Jean-Philippe Charbonnier's Psychiatric Hospitals exhibition, indicated by Chestionabil, reminded me about one of the most interesting experiments i've ever heard about. The Rosenhan experiment was a famous experiment conducted by David Rosenhan in 1972, which challenged the assumption that specially trained professionals have the ability to make reasonably accurate diagnoses when it comes to mental illness. Published in the journal Science under the title "On being sane in insane places", the experiment's conclusion clearly shows that "it is clear that we cannot distinguish the sane from the insane in psychiatric hospitals".
Starting from the question "if sanity and insanity exist, how shall we know them?", the experiment consisted of two parts.

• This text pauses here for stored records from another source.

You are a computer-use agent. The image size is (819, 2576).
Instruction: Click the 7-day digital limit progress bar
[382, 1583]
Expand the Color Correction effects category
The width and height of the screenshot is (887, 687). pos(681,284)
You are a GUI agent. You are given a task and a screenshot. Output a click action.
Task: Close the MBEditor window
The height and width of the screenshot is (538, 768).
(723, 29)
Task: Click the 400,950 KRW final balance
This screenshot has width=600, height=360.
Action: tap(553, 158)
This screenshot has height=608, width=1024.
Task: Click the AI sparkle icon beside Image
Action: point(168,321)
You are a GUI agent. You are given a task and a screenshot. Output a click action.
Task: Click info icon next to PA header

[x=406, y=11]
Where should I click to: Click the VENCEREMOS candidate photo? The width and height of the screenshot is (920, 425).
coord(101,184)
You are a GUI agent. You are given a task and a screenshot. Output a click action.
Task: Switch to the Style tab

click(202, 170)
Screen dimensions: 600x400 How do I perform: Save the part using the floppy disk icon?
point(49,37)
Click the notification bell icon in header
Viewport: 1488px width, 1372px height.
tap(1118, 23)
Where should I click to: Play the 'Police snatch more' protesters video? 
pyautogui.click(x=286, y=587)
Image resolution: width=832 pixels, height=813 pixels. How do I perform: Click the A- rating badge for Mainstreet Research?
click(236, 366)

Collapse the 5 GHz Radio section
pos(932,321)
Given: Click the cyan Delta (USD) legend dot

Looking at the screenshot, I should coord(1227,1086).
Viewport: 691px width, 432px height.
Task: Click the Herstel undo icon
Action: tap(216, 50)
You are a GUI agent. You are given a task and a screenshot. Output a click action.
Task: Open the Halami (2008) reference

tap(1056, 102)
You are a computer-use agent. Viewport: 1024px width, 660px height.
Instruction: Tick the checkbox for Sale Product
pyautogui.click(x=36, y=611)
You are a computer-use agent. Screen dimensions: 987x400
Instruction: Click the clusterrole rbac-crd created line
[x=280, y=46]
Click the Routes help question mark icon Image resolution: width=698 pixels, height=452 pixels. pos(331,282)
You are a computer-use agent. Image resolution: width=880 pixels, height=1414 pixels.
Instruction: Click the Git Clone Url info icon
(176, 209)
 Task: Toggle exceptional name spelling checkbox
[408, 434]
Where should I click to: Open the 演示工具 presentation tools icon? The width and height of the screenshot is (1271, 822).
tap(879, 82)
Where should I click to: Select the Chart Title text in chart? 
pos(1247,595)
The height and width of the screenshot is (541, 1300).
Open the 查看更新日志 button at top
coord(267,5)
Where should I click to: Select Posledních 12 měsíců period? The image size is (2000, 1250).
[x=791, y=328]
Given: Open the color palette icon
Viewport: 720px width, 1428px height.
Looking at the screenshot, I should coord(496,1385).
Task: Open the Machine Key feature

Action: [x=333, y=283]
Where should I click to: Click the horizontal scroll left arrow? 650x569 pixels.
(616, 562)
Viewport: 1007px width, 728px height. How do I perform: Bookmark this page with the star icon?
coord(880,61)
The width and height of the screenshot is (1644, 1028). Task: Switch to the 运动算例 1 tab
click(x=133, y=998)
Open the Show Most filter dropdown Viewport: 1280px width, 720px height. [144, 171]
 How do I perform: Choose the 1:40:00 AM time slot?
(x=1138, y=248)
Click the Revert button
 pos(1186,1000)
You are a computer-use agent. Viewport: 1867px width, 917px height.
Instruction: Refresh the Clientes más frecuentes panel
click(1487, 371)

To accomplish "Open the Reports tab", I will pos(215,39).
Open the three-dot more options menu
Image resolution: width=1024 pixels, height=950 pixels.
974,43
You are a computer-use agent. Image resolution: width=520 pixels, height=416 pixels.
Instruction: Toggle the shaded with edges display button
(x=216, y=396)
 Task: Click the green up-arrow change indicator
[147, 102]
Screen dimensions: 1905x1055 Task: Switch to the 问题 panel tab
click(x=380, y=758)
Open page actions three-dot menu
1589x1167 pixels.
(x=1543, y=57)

The first involved the use of healthy associates or 'pseudopatients', who
briefly simulated auditory hallucinations in an attempt to gain admission to 12
different psychiatric hospitals in 5 different states in various locations in
the United States. The second involved asking staff at a psychiatric hospital to
detect non-existent 'fake' patients. In the first case hospital staff failed to
detect a single pseudopatient, in the second the staff falsely detected large
numbers of genuine patients as impostors. The study is considered an important
and influential criticism of psychiatric diagnosis.
Both the description of the experiment, and the reactions are fascinating, especially for people who spend qite an awful lot of time trying to figure out how people think, feel and behave.